▶ **Task statement**: Please reproduce the lines below verbatim. Begin with the first line and stop after the line that contains "pyautogui.click(x=26, y=21)", including that line.

#### Data supplied

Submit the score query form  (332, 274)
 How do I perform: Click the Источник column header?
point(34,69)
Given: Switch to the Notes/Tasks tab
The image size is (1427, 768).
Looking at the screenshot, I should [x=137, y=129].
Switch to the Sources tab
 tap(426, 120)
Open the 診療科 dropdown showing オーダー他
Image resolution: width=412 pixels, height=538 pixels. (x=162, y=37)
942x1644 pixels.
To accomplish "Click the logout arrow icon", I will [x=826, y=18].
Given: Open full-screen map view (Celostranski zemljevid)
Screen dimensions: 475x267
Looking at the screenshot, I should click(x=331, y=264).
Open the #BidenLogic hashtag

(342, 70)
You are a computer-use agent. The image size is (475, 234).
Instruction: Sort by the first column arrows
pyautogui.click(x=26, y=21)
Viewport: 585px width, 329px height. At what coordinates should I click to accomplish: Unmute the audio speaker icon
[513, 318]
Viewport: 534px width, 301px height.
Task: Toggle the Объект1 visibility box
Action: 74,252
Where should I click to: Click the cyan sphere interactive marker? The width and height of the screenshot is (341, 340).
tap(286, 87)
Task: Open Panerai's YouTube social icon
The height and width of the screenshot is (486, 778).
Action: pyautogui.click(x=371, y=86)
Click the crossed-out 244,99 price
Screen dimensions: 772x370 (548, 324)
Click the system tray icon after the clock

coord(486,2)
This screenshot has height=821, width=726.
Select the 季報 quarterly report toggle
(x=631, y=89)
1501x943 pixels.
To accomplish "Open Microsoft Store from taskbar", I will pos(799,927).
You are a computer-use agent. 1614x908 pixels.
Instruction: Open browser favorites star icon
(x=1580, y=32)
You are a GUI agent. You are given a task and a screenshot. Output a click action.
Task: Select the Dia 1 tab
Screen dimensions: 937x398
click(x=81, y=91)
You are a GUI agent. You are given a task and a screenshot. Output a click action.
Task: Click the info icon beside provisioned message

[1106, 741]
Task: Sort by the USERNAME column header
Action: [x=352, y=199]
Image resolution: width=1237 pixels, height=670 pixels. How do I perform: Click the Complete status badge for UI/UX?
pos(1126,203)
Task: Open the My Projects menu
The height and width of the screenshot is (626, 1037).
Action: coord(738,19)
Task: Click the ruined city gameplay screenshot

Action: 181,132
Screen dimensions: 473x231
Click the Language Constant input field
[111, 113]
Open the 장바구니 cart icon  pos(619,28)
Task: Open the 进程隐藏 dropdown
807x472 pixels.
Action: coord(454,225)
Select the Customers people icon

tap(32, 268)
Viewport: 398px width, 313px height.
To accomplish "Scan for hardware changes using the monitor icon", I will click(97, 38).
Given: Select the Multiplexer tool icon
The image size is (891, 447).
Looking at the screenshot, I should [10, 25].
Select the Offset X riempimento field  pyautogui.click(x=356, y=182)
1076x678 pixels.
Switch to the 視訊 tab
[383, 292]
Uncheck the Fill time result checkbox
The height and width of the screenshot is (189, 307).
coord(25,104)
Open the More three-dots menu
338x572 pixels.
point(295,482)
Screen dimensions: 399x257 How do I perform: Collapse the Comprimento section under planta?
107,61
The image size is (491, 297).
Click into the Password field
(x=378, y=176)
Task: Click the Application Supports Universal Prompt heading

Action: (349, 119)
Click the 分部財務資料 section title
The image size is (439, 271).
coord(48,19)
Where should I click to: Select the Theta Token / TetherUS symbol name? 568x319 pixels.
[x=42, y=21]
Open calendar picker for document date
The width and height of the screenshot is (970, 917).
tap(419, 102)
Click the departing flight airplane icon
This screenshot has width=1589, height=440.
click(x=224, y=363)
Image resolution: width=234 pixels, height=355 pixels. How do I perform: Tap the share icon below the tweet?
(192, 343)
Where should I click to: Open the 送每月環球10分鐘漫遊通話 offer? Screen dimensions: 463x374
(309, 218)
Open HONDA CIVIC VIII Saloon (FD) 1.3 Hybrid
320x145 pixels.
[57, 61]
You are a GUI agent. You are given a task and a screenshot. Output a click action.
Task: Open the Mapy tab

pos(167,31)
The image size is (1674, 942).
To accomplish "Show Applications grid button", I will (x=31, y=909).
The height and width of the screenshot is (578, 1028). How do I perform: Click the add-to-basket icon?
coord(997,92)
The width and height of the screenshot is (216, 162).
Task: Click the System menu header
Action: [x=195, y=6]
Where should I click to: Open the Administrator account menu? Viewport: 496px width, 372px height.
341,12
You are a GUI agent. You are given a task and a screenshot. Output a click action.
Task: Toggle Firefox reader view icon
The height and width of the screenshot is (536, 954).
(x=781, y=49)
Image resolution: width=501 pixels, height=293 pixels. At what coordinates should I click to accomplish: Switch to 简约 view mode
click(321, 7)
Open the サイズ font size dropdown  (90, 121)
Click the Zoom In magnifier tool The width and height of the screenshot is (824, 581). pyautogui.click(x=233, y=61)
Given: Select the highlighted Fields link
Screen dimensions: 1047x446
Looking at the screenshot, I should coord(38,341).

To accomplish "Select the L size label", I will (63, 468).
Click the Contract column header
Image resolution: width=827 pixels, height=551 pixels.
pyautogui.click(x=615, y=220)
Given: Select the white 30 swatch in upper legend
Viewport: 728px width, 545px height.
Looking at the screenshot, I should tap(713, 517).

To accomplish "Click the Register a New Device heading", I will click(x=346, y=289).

########

▶ **Result of the task**:
Submit the score query form  (332, 274)
 How do I perform: Click the Источник column header?
point(34,69)
Given: Switch to the Notes/Tasks tab
The image size is (1427, 768).
Looking at the screenshot, I should [x=137, y=129].
Switch to the Sources tab
 tap(426, 120)
Open the 診療科 dropdown showing オーダー他
Image resolution: width=412 pixels, height=538 pixels. (x=162, y=37)
942x1644 pixels.
To accomplish "Click the logout arrow icon", I will [x=826, y=18].
Given: Open full-screen map view (Celostranski zemljevid)
Screen dimensions: 475x267
Looking at the screenshot, I should click(x=331, y=264).
Open the #BidenLogic hashtag

(342, 70)
You are a computer-use agent. The image size is (475, 234).
Instruction: Sort by the first column arrows
pyautogui.click(x=26, y=21)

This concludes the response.